While campus organizing and historical literacy are certainly indispensable, confronting Trumpism must also include the recovery of productive (public) discourse. Trump, that is, has further exalted trolling over fact-based argument. An intellectually dishonest and at times relentless form of argumentative bullying, modern trolling was made popular in part through conservative talk radio — Rush Limbaugh its master handmaid. With trolling, constructive dialogue turns into talking around a question and away from challenging one’s own assumptions. Although difficult to trace how trolling traveled from radio to chat rooms to White House press briefings, it is fair to say that trolling has hijacked the ways Americans communicate and understand argument. This may be a major reason why Trumpers get away with repackaging white supremacy as “alt-right” or “alternative facts” as, well, “facts.” With Trumpism, trolling has become more acceptable, and demonstrably empty ideas gain footing.

For educators, one key danger of trolling is that it privileges “owning” or humiliating others over principled exchange, cultivating in students an aversion for counter points of view. Unable to healthily separate from smartphones and social apps, millions of students (and non-students alike) unknowingly take on troll-like habits. Despite personal politics, well-meaning students parrot fake news and place feelings-over-facts at the expense of informed argument. Both students and educators must now reckon with Trumpism in all its forms, an invasive species that now creeps through the ecosystems of academe — ecosystems upon which social democracy depends.

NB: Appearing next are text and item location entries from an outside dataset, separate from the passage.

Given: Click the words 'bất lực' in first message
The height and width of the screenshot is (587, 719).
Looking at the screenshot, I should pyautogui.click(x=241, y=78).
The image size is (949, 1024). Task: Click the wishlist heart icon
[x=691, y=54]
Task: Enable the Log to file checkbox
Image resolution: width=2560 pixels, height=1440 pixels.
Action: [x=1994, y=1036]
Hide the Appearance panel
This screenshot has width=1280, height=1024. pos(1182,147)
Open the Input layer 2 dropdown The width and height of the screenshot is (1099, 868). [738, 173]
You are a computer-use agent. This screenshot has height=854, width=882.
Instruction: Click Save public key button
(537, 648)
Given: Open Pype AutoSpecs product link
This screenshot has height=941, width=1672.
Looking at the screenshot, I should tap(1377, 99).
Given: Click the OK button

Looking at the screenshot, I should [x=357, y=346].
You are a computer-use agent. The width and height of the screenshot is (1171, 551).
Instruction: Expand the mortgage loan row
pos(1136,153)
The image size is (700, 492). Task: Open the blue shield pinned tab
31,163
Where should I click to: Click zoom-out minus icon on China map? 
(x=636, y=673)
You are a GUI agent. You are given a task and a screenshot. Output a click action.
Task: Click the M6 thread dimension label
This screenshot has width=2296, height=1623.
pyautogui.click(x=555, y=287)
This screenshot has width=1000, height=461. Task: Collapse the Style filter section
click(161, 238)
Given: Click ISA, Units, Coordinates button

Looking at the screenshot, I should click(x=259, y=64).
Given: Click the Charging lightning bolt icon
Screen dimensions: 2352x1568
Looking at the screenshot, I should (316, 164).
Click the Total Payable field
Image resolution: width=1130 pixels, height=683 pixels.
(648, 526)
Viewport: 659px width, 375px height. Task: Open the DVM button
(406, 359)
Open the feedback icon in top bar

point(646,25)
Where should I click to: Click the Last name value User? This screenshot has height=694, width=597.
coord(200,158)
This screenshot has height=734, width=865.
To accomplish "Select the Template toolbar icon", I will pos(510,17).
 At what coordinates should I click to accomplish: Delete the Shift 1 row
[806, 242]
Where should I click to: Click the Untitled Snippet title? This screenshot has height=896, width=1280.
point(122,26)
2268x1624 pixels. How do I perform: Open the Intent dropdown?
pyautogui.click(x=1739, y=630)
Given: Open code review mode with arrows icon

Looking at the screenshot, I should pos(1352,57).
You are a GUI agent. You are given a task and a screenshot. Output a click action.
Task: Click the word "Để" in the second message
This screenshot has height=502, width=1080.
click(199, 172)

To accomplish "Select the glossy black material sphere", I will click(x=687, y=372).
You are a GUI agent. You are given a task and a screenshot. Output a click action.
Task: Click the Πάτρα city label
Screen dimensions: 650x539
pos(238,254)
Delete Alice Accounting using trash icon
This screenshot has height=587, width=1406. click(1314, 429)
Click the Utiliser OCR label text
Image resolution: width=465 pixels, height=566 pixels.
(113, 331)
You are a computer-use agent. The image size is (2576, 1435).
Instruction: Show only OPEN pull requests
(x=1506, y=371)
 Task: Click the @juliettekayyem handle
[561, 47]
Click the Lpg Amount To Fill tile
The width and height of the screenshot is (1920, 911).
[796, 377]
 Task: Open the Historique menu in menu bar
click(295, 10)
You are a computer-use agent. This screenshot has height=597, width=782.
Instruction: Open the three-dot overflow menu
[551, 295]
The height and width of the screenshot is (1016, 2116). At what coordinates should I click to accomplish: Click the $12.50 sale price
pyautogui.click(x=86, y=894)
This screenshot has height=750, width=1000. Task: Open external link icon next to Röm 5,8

To be fair, perhaps Trumpism will pass, or maybe focusing too much on the presidency redirects academe’s attention away from larger problems of, say, institutional biases or high tuition. Perhaps Trumpism’s hazards are overstated and the more consequential problem is raising inequality. And with developments over Trump’s possible obstruction of justice after his firing of FBI Director James Comey, Trump may finally be exorcised from our body and mind politic.

Hardly.

If his executive orders and proposed educational cuts are any sign, DC and at least 41 percent of Americans, according to a May 28, 2017, Gallup poll, have indeed gone retrograde. Trumpism, in other words, is not dependent on Trump. For Trump’s followers, theirs is a single-minded desire for autocracy dressed in red hats that haven’t made anything “great” at all.

At its best, academe’s is a fierce allegiance to genuinely good ideas, accountability and human solidarity — all what moves this American project forward even if a mere inch per generation. As one of many sites of resistance, then, academe must continue to stand its ground against an autocrat whose ideas and politics must be contested by any means necessary.